### [Records provided]
○ ○ ○ ○
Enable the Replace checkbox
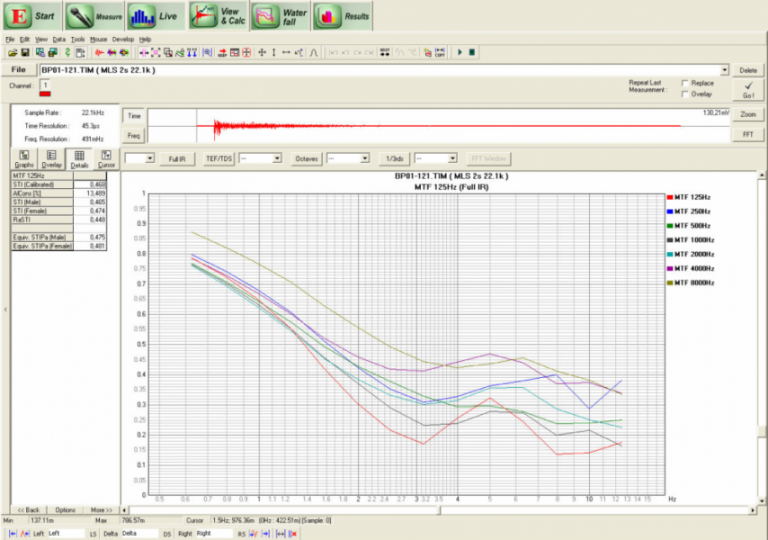Image resolution: width=768 pixels, height=540 pixels. tap(685, 83)
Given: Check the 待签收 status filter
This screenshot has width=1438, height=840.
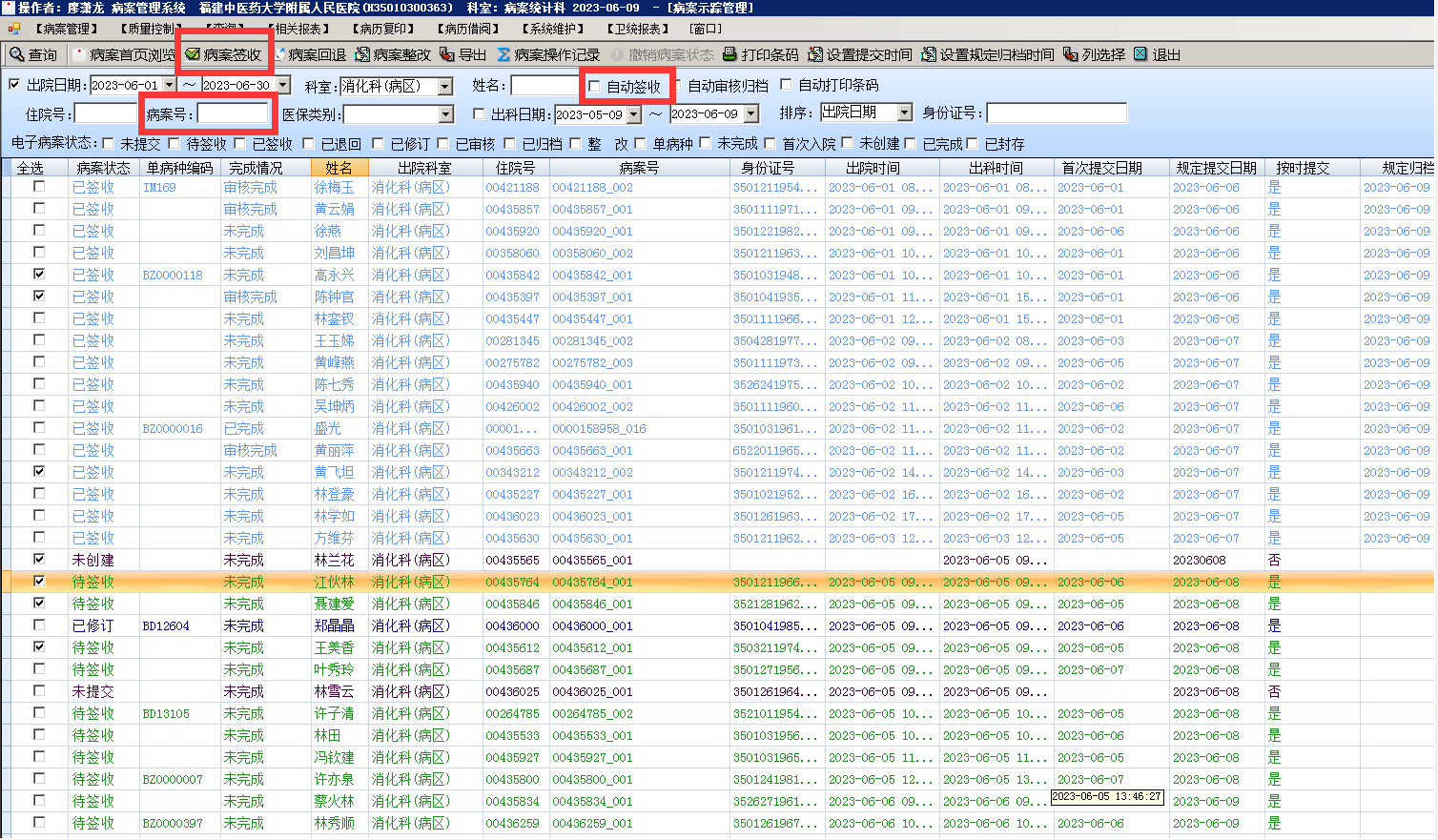Looking at the screenshot, I should (175, 144).
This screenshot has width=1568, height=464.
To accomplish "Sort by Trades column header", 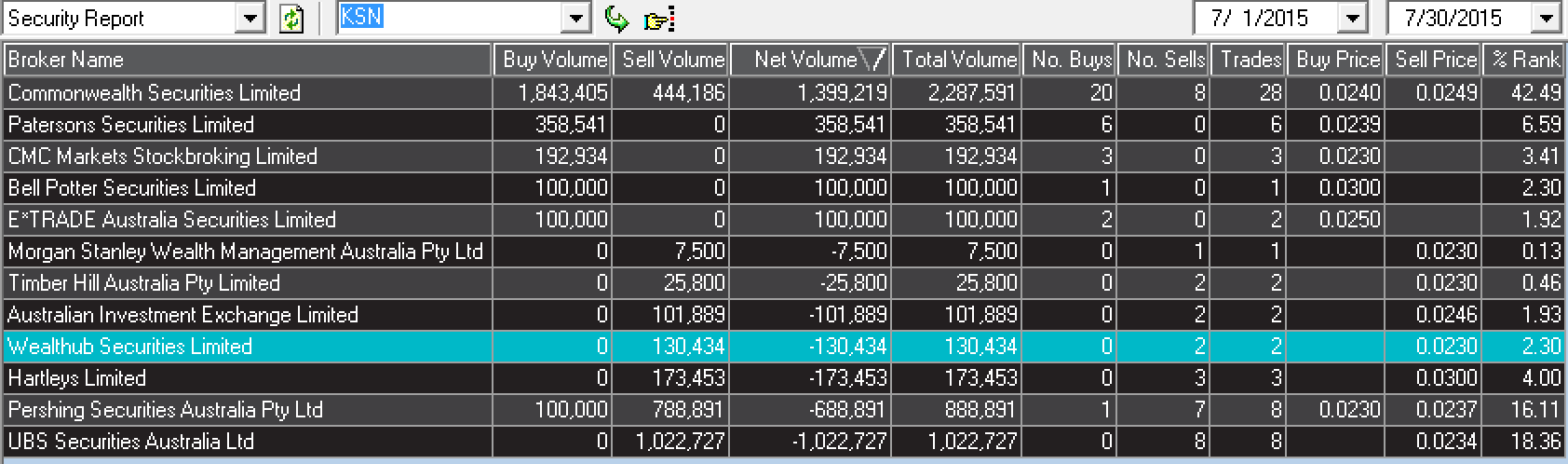I will point(1249,60).
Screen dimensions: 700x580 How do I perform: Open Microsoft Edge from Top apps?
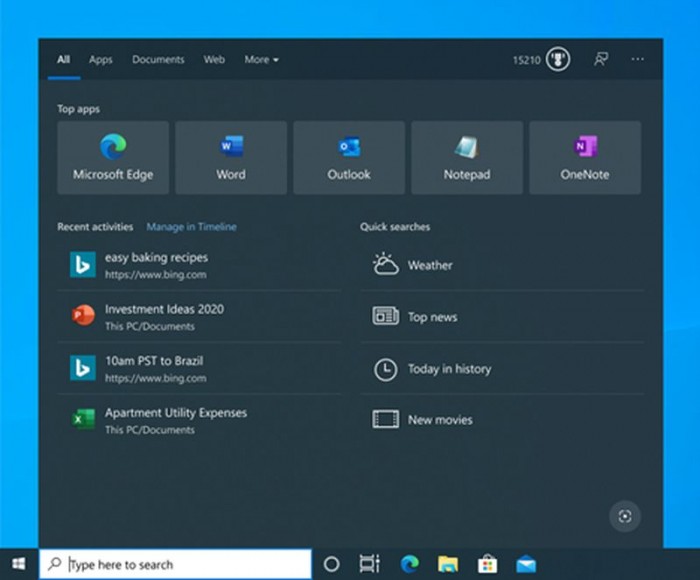click(x=113, y=157)
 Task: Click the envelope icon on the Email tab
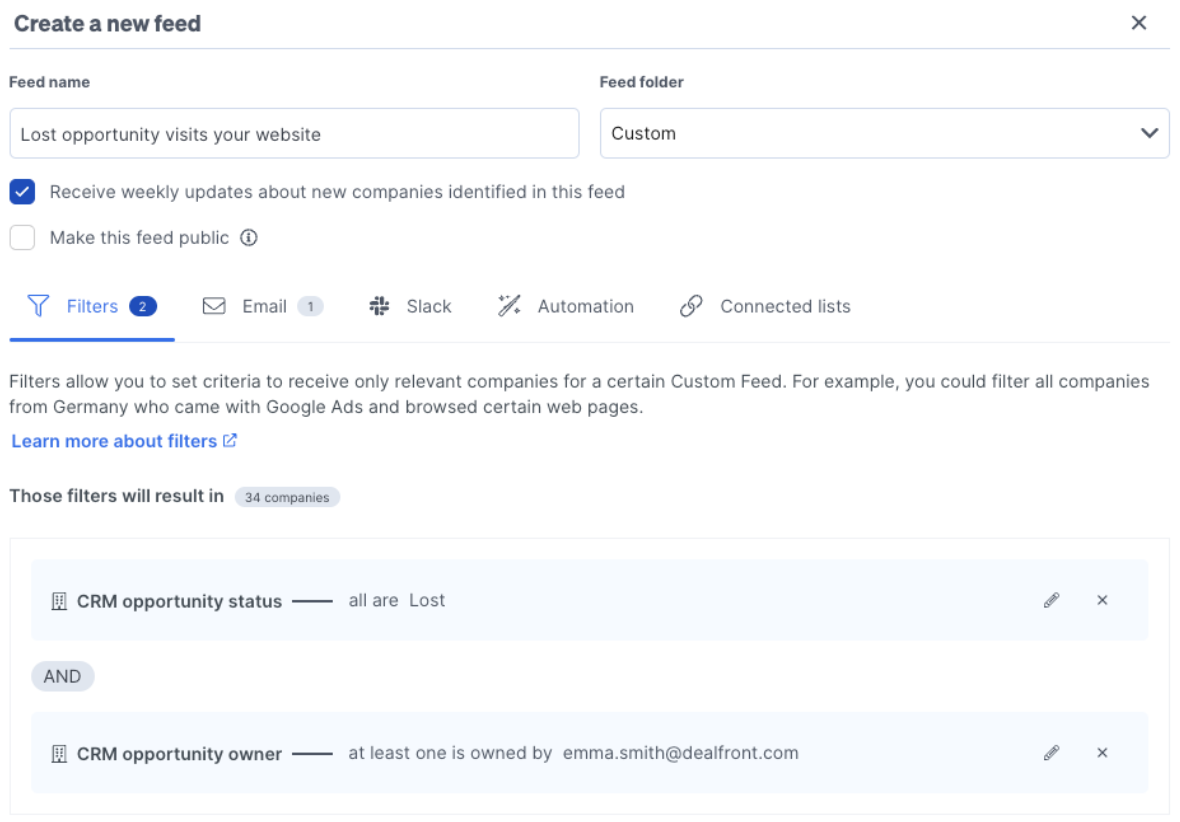coord(214,306)

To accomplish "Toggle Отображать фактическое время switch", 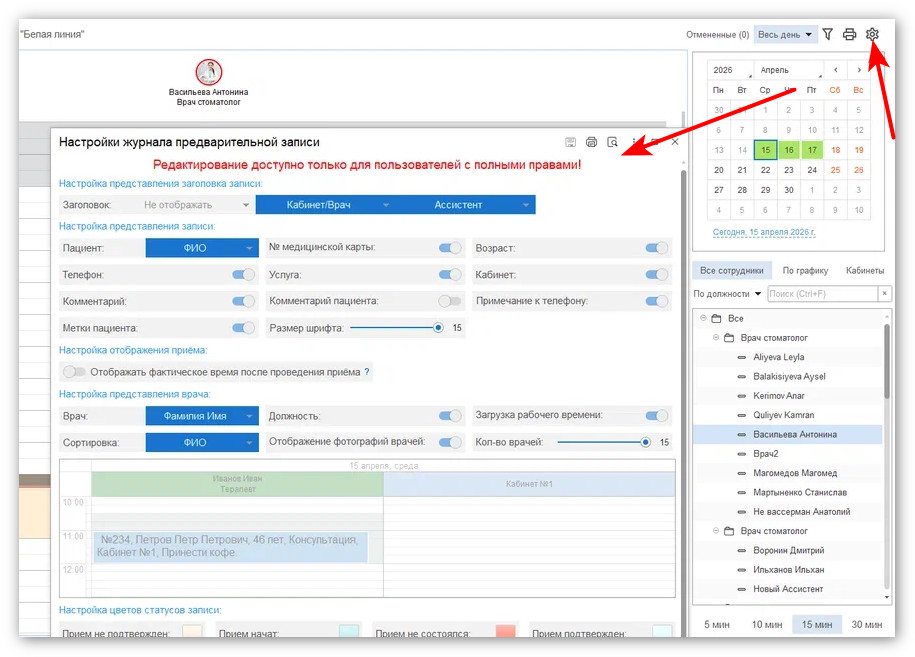I will click(74, 372).
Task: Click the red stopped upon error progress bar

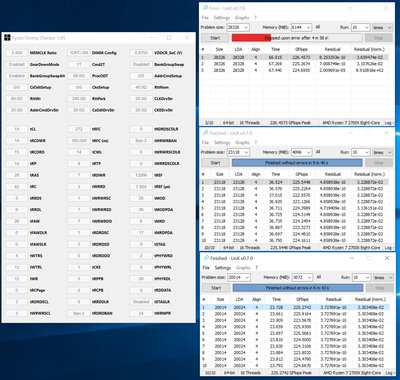Action: pyautogui.click(x=297, y=38)
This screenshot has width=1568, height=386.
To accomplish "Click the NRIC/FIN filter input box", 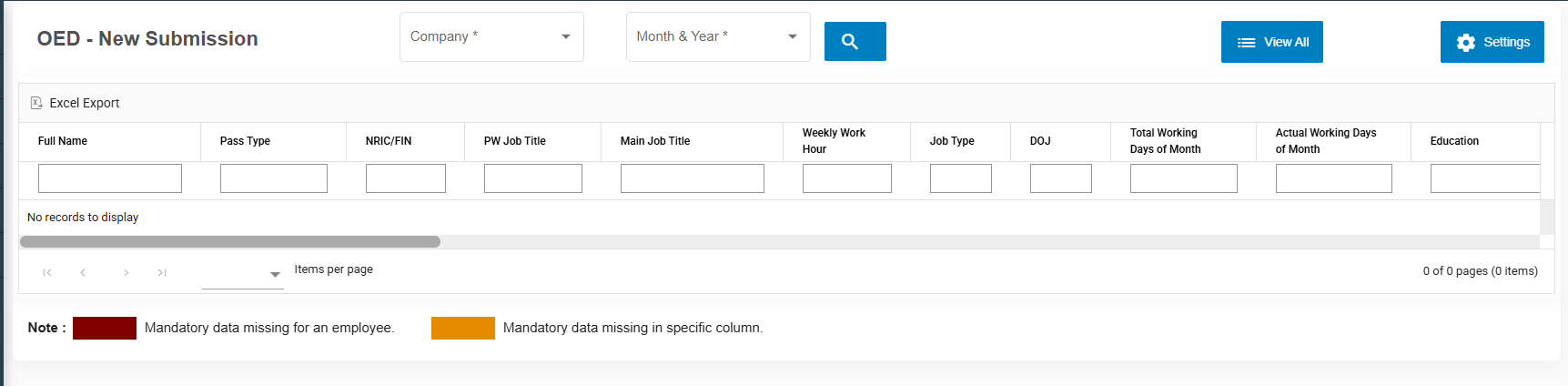I will [x=405, y=178].
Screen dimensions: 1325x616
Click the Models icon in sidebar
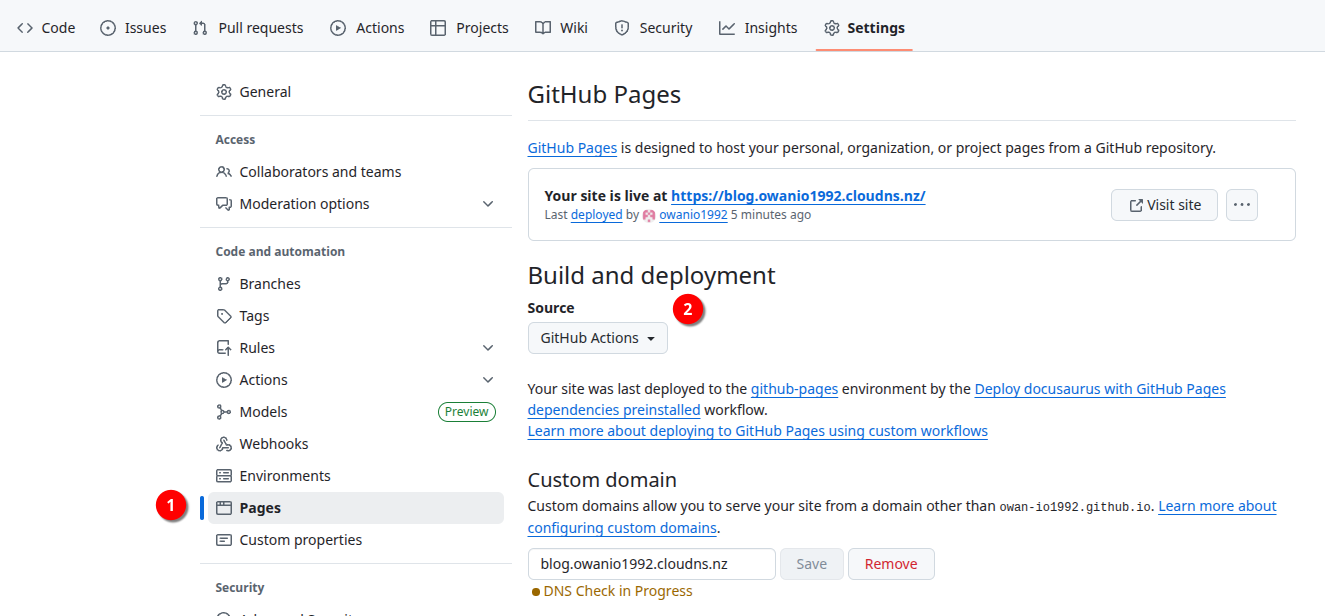coord(224,412)
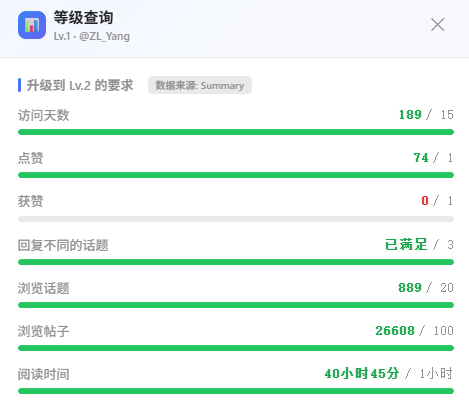Screen dimensions: 469x406
Task: Click the 回复不同的话题 progress bar
Action: point(236,262)
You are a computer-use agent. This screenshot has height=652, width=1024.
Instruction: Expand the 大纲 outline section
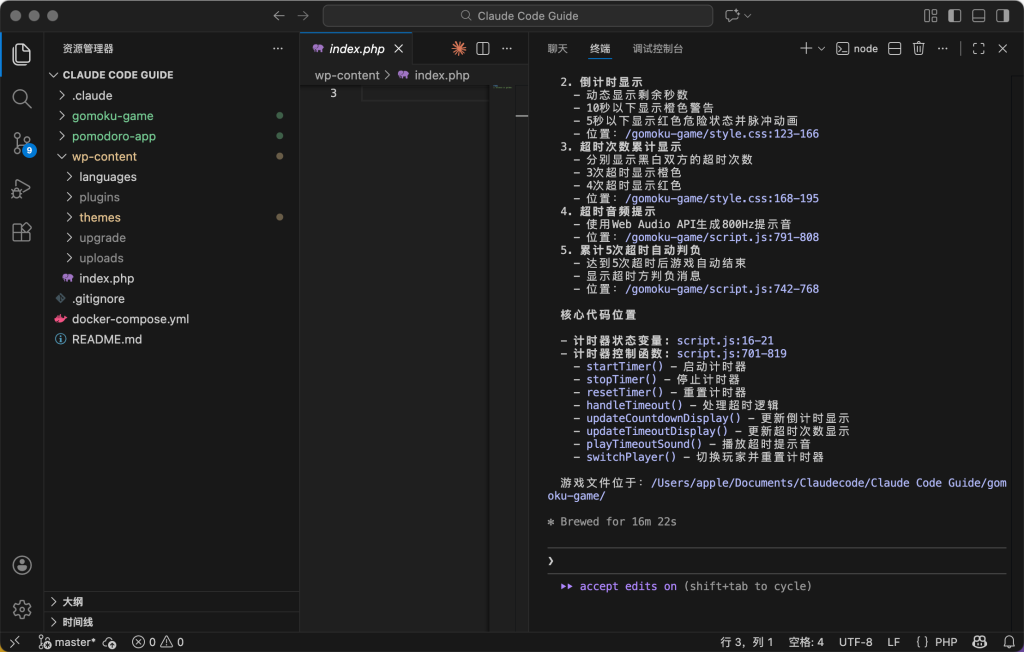click(x=72, y=602)
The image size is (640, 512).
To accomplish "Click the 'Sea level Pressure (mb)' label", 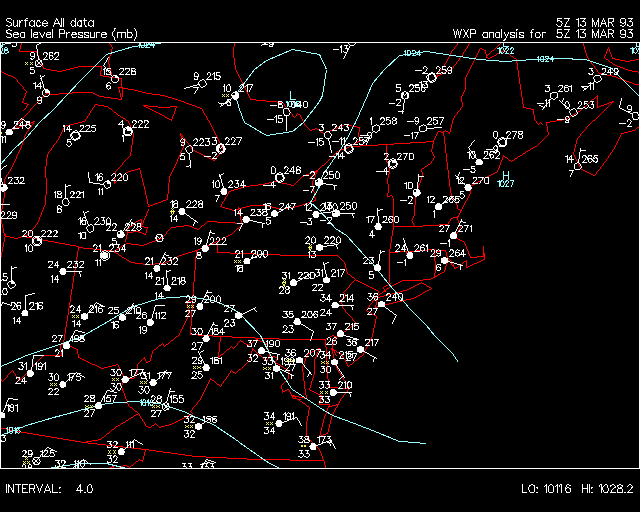I will click(71, 34).
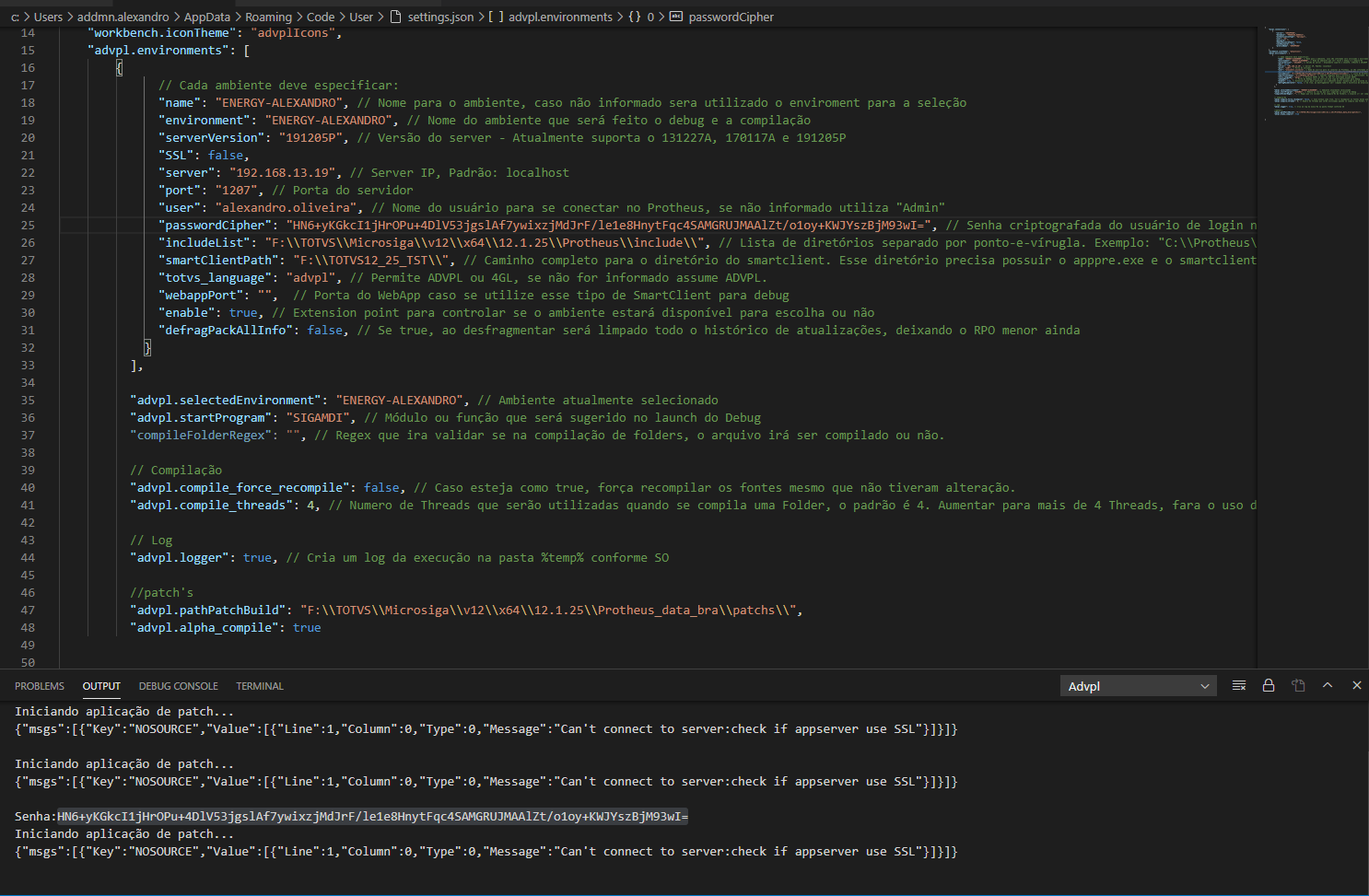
○ ○ ○ ○
### [What you are asked to do]
Select every line of the rows above that contains the string "Task", and copy each such line in full.

### [Response]
 Task: Click the envelope icon on the Email tab
Task: Click the red stopped upon error progress bar
Task: Click the 回复不同的话题 progress bar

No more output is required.